Secondo le ultime rilevazioni di Istat rilasciate ieri, l’export di vino italiano verso la Cina è in forte crescita nel primo quadrimestre di quest’anno (a/a), con un trend a valore a +7,9% (40,8 milioni di euro); secondo le dogane cinesi lo stesso dato merceologico registra invece una perdita secca del 14,4% e un controvalore a 48,1 milioni di euro.
Prosegue - rileva Ispropress su base dati Nomisma Wine Monitor -, la babele di numeri nel mondo del vino: due pesi e due misure diverse su uno stesso prodotto nei medesimi mercati, in cui risalta il caso-Dragone ma non solo.
Le esportazioni verso il Canada, per esempio, sono segnalate in perdita da Istat (-0,3%) ma in ottima salute per le dogane (+6,2%).

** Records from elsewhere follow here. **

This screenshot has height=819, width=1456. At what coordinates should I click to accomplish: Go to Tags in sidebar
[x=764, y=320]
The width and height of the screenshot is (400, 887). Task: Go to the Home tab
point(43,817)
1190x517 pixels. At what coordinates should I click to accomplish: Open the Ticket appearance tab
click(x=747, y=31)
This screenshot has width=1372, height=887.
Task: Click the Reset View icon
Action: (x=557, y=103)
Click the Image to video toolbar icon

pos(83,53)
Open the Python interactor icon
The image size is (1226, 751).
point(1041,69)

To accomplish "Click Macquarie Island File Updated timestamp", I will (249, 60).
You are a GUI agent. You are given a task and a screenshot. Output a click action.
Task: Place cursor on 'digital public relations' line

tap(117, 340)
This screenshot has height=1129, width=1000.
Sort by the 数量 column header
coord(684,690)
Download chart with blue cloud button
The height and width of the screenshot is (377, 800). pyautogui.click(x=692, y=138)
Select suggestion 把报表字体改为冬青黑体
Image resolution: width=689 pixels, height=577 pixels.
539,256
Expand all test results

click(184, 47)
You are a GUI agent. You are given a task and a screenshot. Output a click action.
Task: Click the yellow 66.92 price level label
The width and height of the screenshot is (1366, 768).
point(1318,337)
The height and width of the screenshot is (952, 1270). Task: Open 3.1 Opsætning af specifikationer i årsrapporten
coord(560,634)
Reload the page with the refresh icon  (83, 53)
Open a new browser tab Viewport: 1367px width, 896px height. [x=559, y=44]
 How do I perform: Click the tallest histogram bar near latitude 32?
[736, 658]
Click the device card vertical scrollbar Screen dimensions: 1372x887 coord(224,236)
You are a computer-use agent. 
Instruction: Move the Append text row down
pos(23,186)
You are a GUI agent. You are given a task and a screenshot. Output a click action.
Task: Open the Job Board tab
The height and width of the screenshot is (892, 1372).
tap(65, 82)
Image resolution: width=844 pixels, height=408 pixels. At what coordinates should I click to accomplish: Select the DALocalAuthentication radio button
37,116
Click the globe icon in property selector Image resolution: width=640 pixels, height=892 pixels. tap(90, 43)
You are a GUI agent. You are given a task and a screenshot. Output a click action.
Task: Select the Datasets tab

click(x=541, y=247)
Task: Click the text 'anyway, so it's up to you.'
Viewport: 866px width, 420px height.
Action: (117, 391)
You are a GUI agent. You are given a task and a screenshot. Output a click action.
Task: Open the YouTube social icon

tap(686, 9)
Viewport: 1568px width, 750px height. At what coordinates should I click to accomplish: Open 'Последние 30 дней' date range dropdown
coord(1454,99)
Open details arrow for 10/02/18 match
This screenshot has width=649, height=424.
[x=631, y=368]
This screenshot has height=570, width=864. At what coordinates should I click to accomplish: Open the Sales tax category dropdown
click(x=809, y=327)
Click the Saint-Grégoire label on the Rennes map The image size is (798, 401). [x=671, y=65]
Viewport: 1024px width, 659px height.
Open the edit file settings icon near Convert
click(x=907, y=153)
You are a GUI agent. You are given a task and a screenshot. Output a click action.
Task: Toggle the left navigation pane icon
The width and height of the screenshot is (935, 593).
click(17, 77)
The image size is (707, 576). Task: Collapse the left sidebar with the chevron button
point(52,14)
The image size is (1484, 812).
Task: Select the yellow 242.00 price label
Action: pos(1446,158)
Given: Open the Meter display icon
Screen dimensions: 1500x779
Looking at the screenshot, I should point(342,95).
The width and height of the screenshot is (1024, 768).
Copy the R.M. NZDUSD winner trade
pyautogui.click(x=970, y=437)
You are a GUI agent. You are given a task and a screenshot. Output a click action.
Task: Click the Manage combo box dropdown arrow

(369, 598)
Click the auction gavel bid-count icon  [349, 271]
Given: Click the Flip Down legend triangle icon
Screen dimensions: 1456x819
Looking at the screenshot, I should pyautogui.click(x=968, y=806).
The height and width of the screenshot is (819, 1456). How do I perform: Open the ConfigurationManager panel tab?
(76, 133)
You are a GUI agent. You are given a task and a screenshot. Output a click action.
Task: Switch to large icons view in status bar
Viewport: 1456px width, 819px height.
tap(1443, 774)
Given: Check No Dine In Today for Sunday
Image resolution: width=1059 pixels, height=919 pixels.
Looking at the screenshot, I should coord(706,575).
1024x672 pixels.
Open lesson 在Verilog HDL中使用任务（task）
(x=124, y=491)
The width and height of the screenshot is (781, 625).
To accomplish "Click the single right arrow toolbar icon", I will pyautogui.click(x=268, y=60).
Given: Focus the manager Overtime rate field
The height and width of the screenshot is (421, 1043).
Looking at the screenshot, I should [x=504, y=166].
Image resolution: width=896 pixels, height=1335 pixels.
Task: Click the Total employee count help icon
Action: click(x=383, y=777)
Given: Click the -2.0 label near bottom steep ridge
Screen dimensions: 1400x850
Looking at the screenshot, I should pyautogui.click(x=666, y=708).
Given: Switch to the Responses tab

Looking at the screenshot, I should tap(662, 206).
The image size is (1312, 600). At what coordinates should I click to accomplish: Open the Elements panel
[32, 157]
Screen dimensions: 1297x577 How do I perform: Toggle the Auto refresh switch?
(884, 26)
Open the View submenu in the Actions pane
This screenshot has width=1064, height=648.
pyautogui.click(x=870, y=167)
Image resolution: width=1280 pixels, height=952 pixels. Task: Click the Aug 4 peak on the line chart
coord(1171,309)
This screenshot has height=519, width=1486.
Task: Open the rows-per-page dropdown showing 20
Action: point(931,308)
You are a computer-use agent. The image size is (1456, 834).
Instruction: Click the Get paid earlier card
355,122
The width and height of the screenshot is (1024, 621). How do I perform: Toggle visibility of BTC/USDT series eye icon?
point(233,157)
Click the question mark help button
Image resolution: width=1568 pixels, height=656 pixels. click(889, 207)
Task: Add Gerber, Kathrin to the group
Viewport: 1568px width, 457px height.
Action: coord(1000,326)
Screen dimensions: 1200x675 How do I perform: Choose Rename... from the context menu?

Una confusione che genera un effetto domino nelle analisi di stakeholder, stampa, produttori, investitori e amministratori pubblici, che necessiterebbero di una lettura univoca sull’andamento della domanda in un settore chiave per il made in Italy (oltre 5,5 miliardi di euro la bilancia attiva annuale).
Al netto di elementi secondari, la differenza sostanziale è che Istat tiene conto dell’export verso la prima destinazione estera, senza perciò considerare le triangolazioni delle merci in transito, mentre le dogane determinano la provenienza delle merci sulla base dell’origine.